Clarenceux knew he could not lie. He could not say “Cecil.” He saw matters too clearly to be anything other than honest. Cecil had shown him the letter with the words “Catholic Treasure.” Cecil had been the one who had known that the document was in Clarenceux’s keeping. Cecil had known about Rebecca. Cecil’s name had been on the instructions to sink Carew’s ship. All the royal dispatches to Captain Parkinson would have passed by Sir William Cecil.
“You and who else?” Parkinson repeated.
Clarenceux swallowed. “Until coming here I did believe, in all good faith, that I was acting on behalf of Sir William Cecil.”
Parkinson walked slowly toward Clarenceux. His movements were elegant, cat-like; his attention intense. “Now what do you believe?”
Clarenceux looked out to the sea as if something might come to his aid. “In God Almighty,” he whispered.

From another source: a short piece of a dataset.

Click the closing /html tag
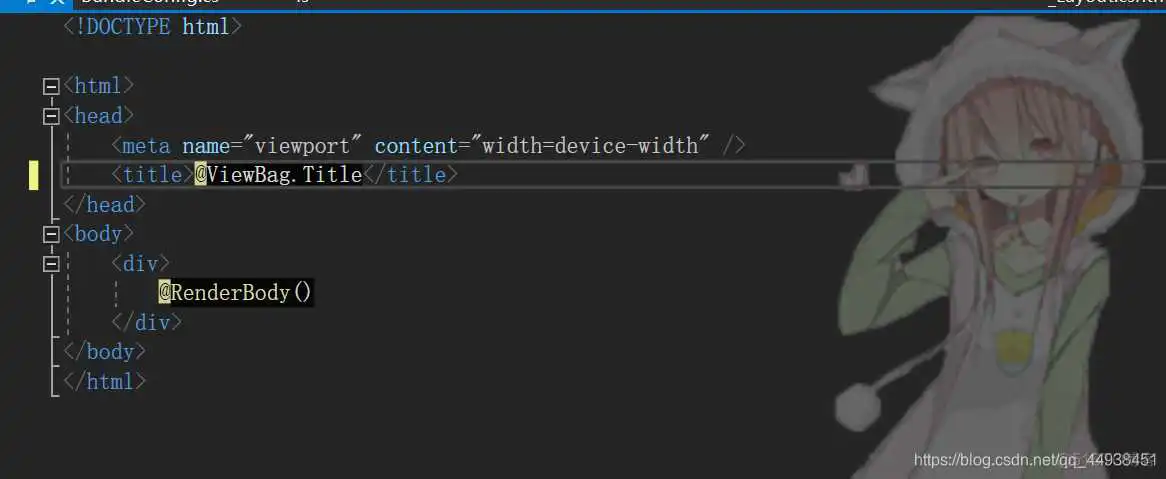The height and width of the screenshot is (479, 1166). coord(105,381)
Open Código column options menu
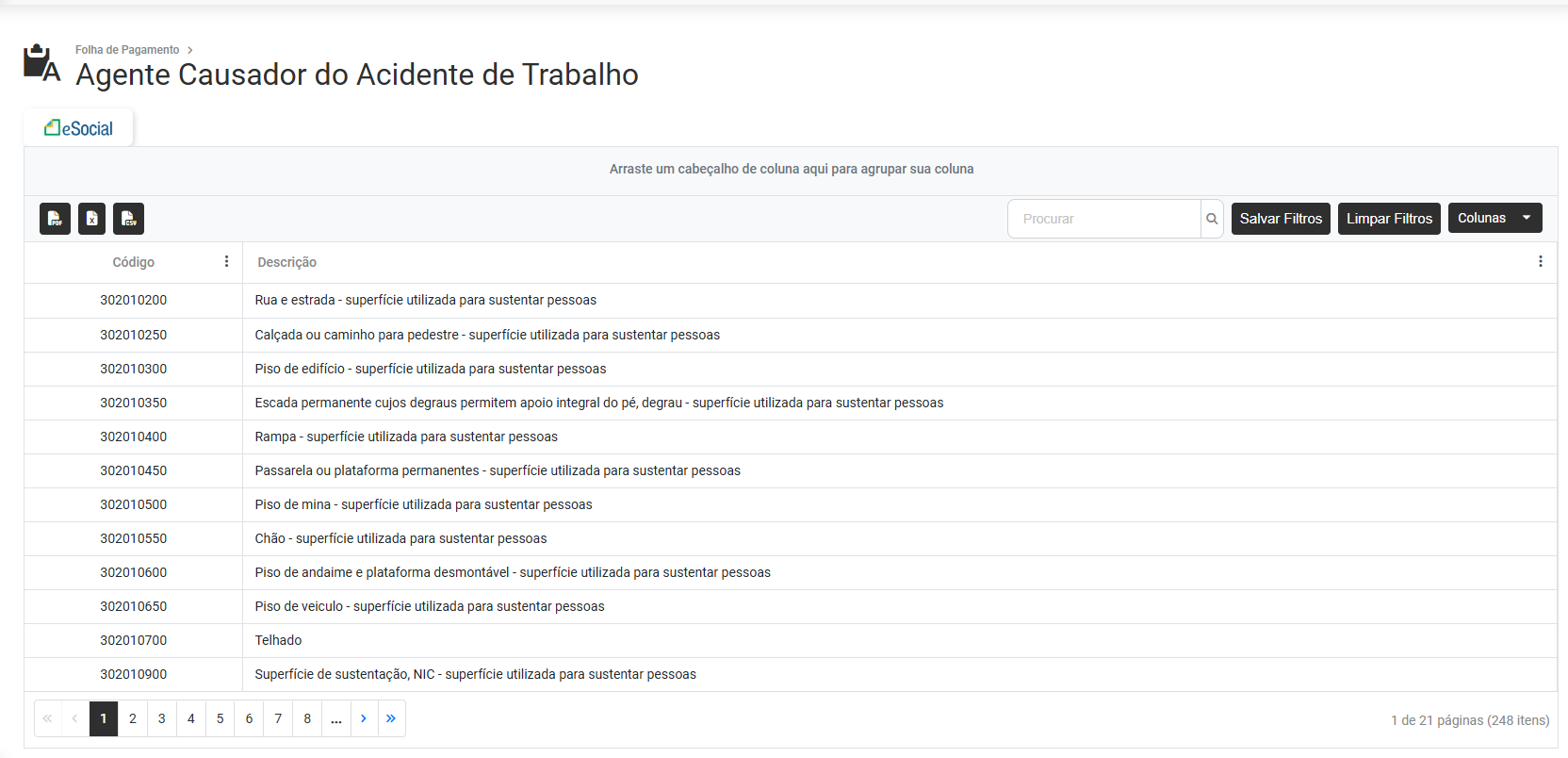Image resolution: width=1568 pixels, height=758 pixels. (x=226, y=262)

“You have blundered, herald. Like the dumb animal that stands patiently in line while the beasts ahead of it are slaughtered. You insult me with your presence. You insult Sir William too. Did you think you could fob me off with some idle conversation about coats of arms and deeds of valorous men? He wrote to tell me that you might try. He told me that you were clever, that I was to be wary of you. What manner of traitor walks up to a loyal castellan and asks for—”
“I am no traitor,” interrupted Clarenceux, recovering some of his self-confidence. “I am an officer of her majesty, Queen Elizabeth. I am Clarenceux King of Arms.”

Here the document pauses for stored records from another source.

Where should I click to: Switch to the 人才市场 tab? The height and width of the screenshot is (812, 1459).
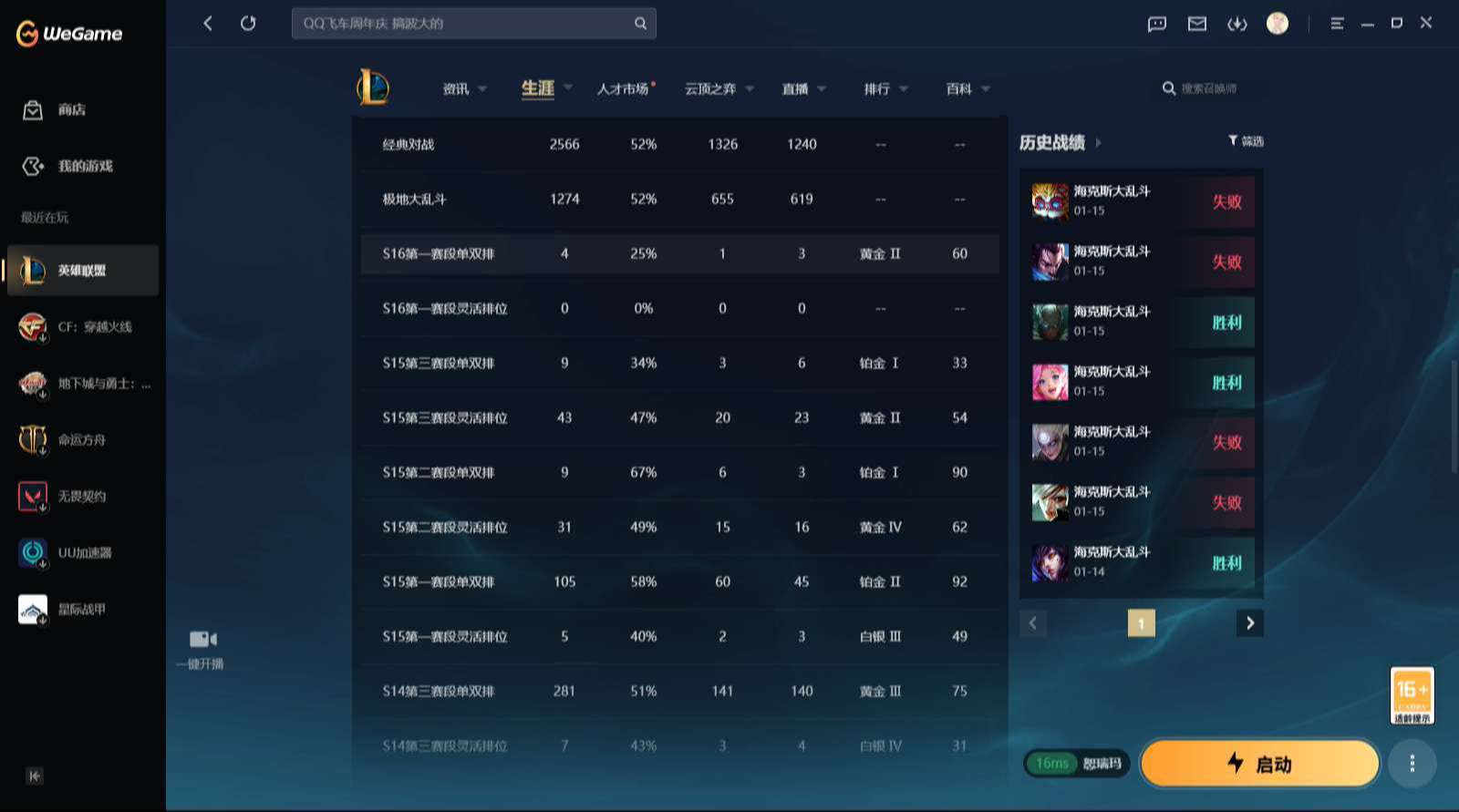[624, 88]
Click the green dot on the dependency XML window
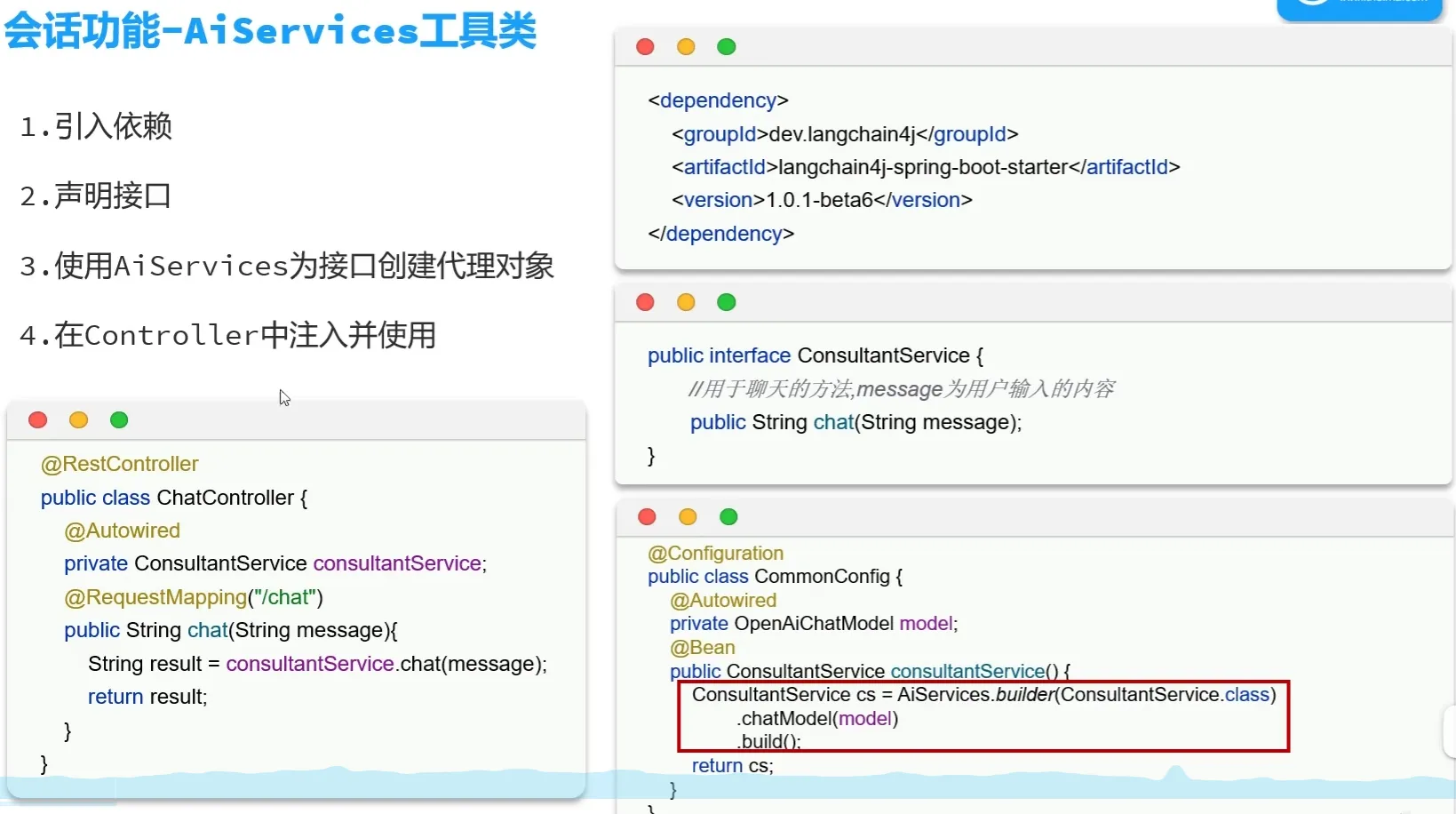The image size is (1456, 814). point(727,47)
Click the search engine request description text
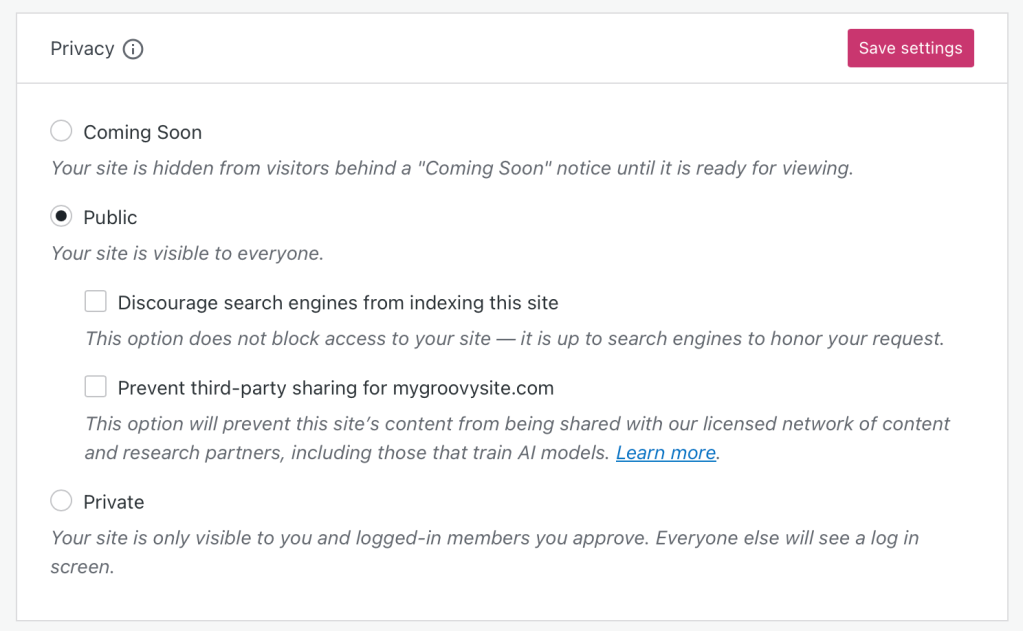Screen dimensions: 1023x631 pos(514,338)
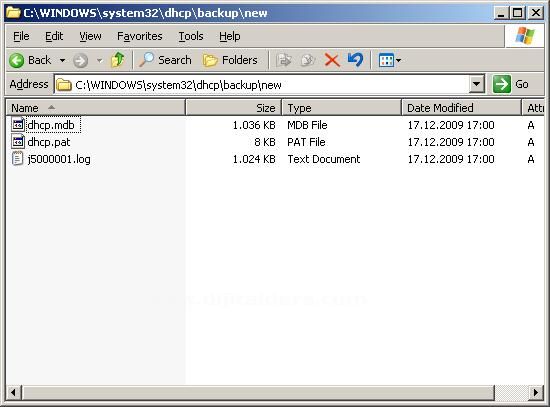Open the Address bar dropdown list

pos(477,84)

“I have nothing to say to you. You are under arrest, in the name of her majesty. You will not leave this building. I will write to Sir William inquiring as to your fate.”

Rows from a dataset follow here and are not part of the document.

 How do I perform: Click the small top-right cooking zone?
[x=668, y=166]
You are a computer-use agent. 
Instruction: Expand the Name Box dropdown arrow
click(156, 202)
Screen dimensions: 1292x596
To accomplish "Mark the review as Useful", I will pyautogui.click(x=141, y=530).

Clarenceux turned suddenly, wondering if he had time to flee, but Serres was standing immediately behind him. Serres searched him from the ground up—he soon found the dagger that Ursula had given him, strapped beneath Clarenceux’s shirt. When he had finished, he nodded to Captain Parkinson.
“Tell me what happened to her,” asked Clarenceux. “Is she alive or dead?”
“Go downstairs.”
Serres turned and walked to the door, holding Clarenceux’s knife and dagger. He held it open, waiting. Clarenceux heard Parkinson following. He started to move. As he neared the edge, he looked over the parapet toward the gatehouse; it was a leap of eleven or twelve
feet. The parapet of the gatehouse was nearly ten feet lower than the tower, so it might be possible. But he quailed at such a risk. If he missed, there was a thirty-foot drop. Onto the flagstones.
“Move,” ordered Parkinson.
Clarenceux realized the captain had guessed his thoughts. He went down the stairs to the second floor. The guard showed him in, directing him to the table. Captain Parkinson followed, picking up the mazers and jug and setting them on the floor. “Sit down.” Clarenceux sat on the bench and placed his hands on the table. “Are you going to stab me in the hand?”
Parkinson glanced at Clarenceux’s wound. “That depends.” He gestured for Serres to close the door. “Sir William Cecil wanted that woman to disappear completely. He did not want anyone to find her, least of all you. I want to know what brought you here. Who told you?”
Clarenceux looked down. He was being forced to betray someone. No, he was being asked to; he did not need to say a word. If he spoke the truth, he would incriminate Carew and endanger the women at the Two Swans. If he did not speak, he would no doubt suffer himself.
Parkinson walked behind him, his footsteps sounding on the stone. “Tell me. I am not known for my patience.” The wind was howling a low note through the window where the cannon pointed out to sea. The fire in the cubicle behind him crackled.
“Damn you!” shouted Parkinson, slamming his palms simultaneously on the table. “Speak—or I will begin by slicing off your ears.”
Clarenceux closed his eyes and remembered the attic in Mrs. Barker’s house. He remembered the moth. He remembered the image of the moth curled and dead when Kahlu struck his hand with the knife.
“This is your last chance.”
“Carew,” said Clarenceux, looking up at Parkinson. “Raw Carew.” He held up his hand, showing the palm to Parkinson. “You can believe this, since you did the same to him. Rebecca Machyn gave my name to the captain of the boat she traveled on. The captain gave it to Carew. Carew came looking for me in London.”